Selected extract:
========
Another way to see this is to track moments (expectation, variance, etc.) The Beta distribution, whose density is \(f(x; \alpha, \beta) \propto x^{\alpha-1} (1-x)^{\beta-1}\), has expectation \(\alpha/(\alpha+\beta)\) and variance \(\alpha\beta/\{(\alpha+\beta)^2(\alpha+\beta+1)\}\). The posterior mean is \[\begin{align*} \mathsf{E}(\theta \mid y) = w\frac{y}{n} + (1-w) \frac{\alpha}{\alpha+\beta}, \qquad w = \frac{n}{n+\alpha + \beta}, \end{align*}\] a weighted average of the maximum likelihood estimator and the prior mean. We can think of the parameter \(\alpha\) (respectively \(\beta\)) as representing the fixed prior number of success (resp. failures). The variance term is \(\mathrm{O}(n^{-1})\) and, as the sample size increases, the likelihood weight \(w\) dominates.
Figure 1.1 shows three different posterior distributions with different beta priors: the first prior, which favors values closer to 1/2, leads to a more peaked posterior density, contrary to the second which is symmetric, but concentrated toward more extreme values near endpoints of the support. The rightmost panel is truncated: as such, the posterior is zero for any value of \(\theta\) beyond 1/2 and so the posterior mode may be close to the endpoint of the prior. The influence of such a prior will not necessarily vanish as sample size and should be avoided, unless there are compelling reasons for restricting the domain.
========
Excerpted records:
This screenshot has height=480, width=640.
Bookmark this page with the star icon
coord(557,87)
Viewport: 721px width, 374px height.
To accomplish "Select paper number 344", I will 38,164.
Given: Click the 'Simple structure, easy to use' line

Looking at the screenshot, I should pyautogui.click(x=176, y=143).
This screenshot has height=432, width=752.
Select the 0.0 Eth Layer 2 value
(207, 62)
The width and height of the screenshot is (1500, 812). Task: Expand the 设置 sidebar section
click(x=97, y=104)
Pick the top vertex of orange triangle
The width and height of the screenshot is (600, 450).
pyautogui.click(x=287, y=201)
========
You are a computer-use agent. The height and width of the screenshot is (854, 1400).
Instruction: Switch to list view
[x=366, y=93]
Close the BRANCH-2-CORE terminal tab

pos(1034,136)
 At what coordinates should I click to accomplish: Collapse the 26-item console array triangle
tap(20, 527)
========
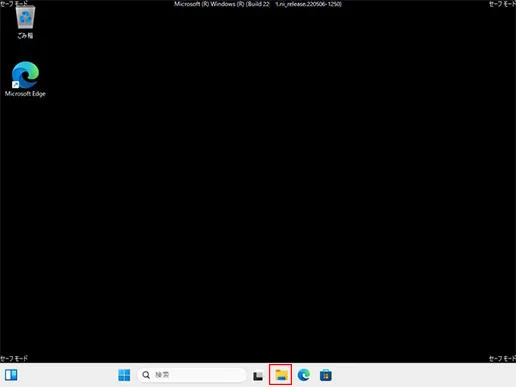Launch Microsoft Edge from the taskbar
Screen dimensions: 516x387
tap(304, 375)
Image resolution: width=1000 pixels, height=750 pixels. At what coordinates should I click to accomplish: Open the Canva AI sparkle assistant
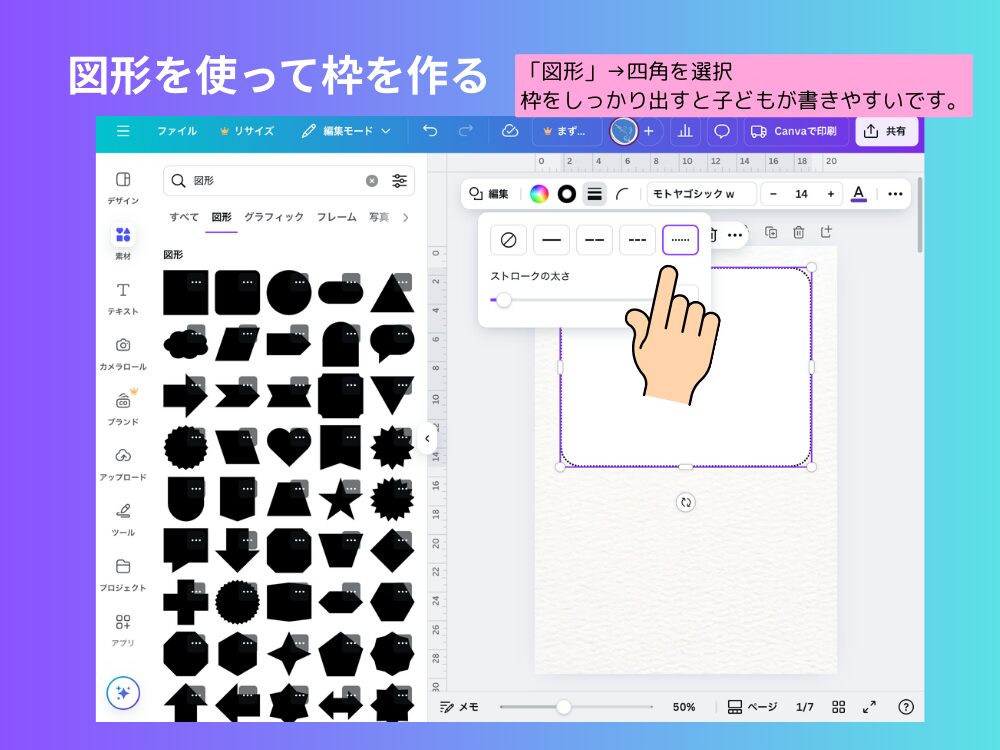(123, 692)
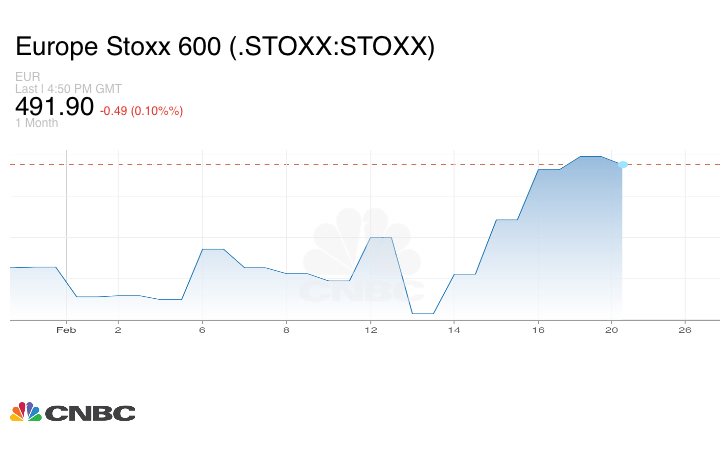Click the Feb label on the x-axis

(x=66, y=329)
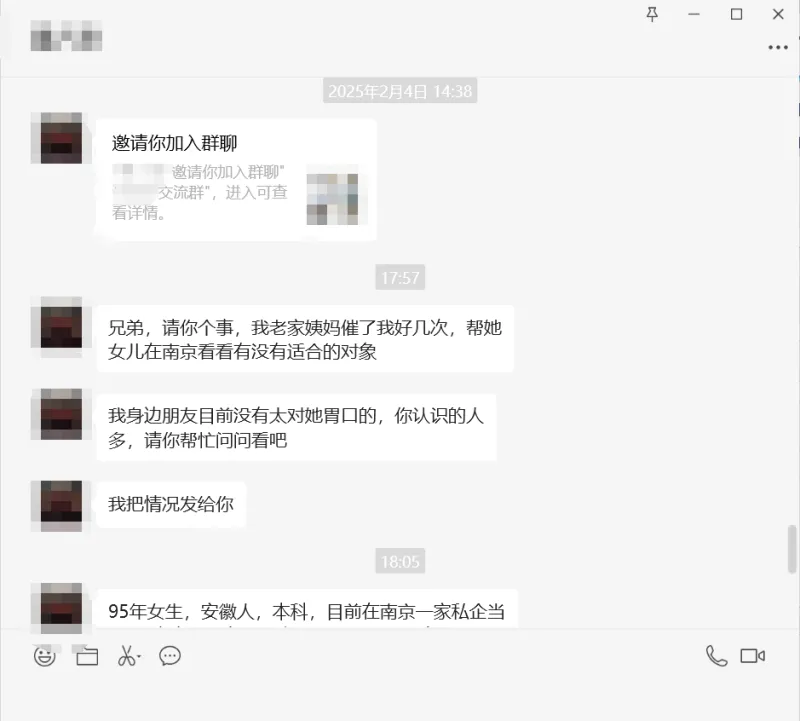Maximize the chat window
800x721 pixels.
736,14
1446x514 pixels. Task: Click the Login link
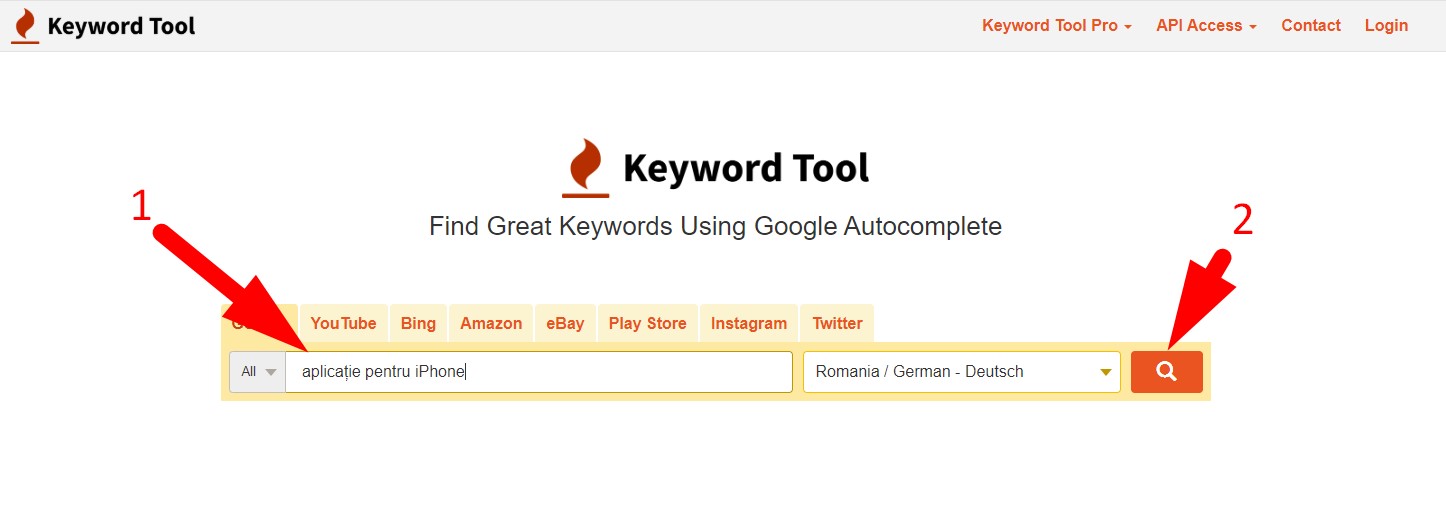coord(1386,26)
========
Continue the passage on beta priors and posterior distributions, starting right after its final sentence.

Remark (Proportionality). Any term appearing in the likelihood times prior function that does not depend on parameters can be omitted since they will be absorbed by the normalizing constant. This makes it useful to compute normalizing constants or likelihood ratios.
Remark. An alternative parametrization for the beta distribution sets \(\alpha=\mu \kappa\), \(\beta = (1-\mu)\kappa\) for \(\mu \in (0,1)\) and \(\kappa>0\), so that the model is parametrized directly in terms of mean \(\mu\), with \(\kappa\) capturing the dispersion.
Remark. A density integrates to 1 over the range of possible outcomes, but there is no guarantee that the likelihood function, as a function of \(\boldsymbol{\theta}\), integrates to one over the parameter domain \(\boldsymbol{\Theta}\).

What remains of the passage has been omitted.